Material provided START
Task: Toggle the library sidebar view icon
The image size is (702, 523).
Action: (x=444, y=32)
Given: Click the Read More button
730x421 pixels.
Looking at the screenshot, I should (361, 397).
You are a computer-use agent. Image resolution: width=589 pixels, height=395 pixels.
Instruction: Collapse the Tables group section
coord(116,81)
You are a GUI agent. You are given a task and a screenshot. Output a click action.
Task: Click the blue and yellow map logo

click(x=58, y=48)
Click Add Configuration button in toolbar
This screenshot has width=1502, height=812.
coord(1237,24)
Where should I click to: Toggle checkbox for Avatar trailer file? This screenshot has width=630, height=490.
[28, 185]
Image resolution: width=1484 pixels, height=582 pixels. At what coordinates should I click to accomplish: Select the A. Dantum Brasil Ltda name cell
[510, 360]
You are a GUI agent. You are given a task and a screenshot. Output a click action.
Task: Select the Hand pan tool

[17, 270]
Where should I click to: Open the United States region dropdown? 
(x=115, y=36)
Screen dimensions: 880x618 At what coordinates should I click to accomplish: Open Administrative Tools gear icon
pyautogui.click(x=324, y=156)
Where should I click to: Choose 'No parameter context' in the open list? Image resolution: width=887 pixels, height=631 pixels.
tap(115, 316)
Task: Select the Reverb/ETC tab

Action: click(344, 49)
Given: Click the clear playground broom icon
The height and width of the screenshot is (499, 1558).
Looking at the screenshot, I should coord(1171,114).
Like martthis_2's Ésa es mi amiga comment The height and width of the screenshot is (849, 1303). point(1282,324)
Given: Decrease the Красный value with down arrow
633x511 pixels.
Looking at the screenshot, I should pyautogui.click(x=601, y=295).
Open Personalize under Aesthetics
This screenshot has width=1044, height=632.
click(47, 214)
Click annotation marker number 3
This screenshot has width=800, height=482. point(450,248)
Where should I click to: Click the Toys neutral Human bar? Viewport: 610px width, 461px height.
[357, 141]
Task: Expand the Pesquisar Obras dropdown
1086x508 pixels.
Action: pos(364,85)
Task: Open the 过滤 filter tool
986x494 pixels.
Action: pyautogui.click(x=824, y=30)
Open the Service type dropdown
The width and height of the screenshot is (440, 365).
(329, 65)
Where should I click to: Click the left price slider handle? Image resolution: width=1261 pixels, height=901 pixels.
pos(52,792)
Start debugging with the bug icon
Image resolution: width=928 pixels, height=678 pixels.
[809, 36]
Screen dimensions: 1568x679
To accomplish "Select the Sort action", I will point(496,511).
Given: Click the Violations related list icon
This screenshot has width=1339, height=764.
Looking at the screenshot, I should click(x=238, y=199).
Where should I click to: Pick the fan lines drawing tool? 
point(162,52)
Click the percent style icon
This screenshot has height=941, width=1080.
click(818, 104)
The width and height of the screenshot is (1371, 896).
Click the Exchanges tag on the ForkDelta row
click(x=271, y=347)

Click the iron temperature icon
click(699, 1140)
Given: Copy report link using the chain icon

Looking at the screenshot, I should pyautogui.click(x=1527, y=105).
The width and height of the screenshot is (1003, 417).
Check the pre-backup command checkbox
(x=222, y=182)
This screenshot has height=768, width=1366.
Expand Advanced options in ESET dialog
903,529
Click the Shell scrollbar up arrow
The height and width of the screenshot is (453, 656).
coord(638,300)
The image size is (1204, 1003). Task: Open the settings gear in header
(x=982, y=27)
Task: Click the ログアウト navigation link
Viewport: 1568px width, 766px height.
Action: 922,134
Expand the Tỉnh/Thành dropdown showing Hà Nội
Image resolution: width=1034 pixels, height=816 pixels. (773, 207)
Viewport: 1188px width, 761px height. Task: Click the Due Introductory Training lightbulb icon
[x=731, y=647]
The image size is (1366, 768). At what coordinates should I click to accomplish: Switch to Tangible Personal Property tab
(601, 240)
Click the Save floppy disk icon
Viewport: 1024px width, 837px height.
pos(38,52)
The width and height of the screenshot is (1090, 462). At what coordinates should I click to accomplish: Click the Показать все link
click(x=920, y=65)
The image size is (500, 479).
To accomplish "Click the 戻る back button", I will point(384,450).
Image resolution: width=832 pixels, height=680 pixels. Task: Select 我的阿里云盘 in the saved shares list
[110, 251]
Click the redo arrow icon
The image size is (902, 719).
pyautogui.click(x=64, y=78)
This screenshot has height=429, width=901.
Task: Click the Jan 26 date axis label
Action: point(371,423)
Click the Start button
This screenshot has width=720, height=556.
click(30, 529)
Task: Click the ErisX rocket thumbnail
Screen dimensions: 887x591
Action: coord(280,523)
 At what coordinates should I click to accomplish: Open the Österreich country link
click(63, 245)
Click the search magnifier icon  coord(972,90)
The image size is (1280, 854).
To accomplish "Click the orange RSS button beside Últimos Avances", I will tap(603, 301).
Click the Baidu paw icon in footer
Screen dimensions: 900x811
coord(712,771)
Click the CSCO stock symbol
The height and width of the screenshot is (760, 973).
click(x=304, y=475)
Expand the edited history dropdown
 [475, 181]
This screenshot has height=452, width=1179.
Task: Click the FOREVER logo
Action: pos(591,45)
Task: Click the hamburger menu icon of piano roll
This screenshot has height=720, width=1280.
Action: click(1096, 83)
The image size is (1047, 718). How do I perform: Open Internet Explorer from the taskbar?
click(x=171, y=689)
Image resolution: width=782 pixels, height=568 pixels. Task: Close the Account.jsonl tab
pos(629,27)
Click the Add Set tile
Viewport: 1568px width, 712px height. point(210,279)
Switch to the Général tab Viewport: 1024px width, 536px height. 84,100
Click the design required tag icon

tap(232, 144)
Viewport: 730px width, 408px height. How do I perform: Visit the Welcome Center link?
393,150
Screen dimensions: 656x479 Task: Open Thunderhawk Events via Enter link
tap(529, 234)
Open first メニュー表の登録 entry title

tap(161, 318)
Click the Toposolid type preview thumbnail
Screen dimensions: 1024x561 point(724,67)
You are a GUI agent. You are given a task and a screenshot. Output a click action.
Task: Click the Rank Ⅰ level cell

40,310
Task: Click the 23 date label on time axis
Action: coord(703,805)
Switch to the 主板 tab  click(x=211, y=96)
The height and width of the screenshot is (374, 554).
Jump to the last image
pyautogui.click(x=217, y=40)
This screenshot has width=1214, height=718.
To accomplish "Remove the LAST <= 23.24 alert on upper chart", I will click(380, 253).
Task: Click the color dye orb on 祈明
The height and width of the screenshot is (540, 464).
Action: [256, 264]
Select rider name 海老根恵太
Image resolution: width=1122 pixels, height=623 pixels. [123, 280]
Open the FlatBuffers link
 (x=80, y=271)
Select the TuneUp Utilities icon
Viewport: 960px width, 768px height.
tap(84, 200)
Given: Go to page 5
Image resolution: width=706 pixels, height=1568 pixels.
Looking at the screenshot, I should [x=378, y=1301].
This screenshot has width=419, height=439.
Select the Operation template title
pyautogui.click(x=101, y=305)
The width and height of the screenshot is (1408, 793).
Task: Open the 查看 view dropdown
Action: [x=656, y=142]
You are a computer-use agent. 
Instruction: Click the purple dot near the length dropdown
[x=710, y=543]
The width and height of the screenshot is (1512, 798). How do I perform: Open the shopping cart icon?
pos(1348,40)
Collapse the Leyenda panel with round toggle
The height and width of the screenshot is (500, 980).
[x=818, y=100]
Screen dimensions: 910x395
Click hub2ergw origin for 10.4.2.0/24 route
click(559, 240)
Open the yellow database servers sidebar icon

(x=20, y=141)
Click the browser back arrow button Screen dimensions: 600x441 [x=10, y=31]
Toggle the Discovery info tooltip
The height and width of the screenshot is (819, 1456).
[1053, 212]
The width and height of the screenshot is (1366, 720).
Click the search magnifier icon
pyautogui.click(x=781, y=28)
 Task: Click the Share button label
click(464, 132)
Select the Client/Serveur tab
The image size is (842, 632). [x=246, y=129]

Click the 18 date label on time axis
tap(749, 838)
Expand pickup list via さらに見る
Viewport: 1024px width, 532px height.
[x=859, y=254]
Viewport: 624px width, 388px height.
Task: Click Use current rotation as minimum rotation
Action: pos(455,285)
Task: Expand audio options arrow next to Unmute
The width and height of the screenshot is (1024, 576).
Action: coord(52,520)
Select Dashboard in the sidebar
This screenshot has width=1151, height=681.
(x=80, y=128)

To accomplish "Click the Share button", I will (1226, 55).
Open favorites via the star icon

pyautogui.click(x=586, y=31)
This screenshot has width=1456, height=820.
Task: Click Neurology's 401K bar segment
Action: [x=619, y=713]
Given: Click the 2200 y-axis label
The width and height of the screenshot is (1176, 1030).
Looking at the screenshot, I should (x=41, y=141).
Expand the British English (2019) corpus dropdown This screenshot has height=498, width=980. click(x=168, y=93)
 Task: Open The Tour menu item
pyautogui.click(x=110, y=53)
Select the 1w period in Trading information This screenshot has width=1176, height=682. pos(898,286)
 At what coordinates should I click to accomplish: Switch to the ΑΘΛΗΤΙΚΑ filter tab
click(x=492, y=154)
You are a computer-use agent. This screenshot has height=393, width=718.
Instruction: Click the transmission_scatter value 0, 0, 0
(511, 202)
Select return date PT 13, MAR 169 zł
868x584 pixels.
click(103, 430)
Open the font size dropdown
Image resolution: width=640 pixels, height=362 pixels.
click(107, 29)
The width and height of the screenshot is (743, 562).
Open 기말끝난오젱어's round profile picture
Material provided END
Every line of the records above where the string "with" is found should be copied.

§ Task result
Given: Decrease the Красный value with down arrow
Start debugging with the bug icon
Collapse the Leyenda panel with round toggle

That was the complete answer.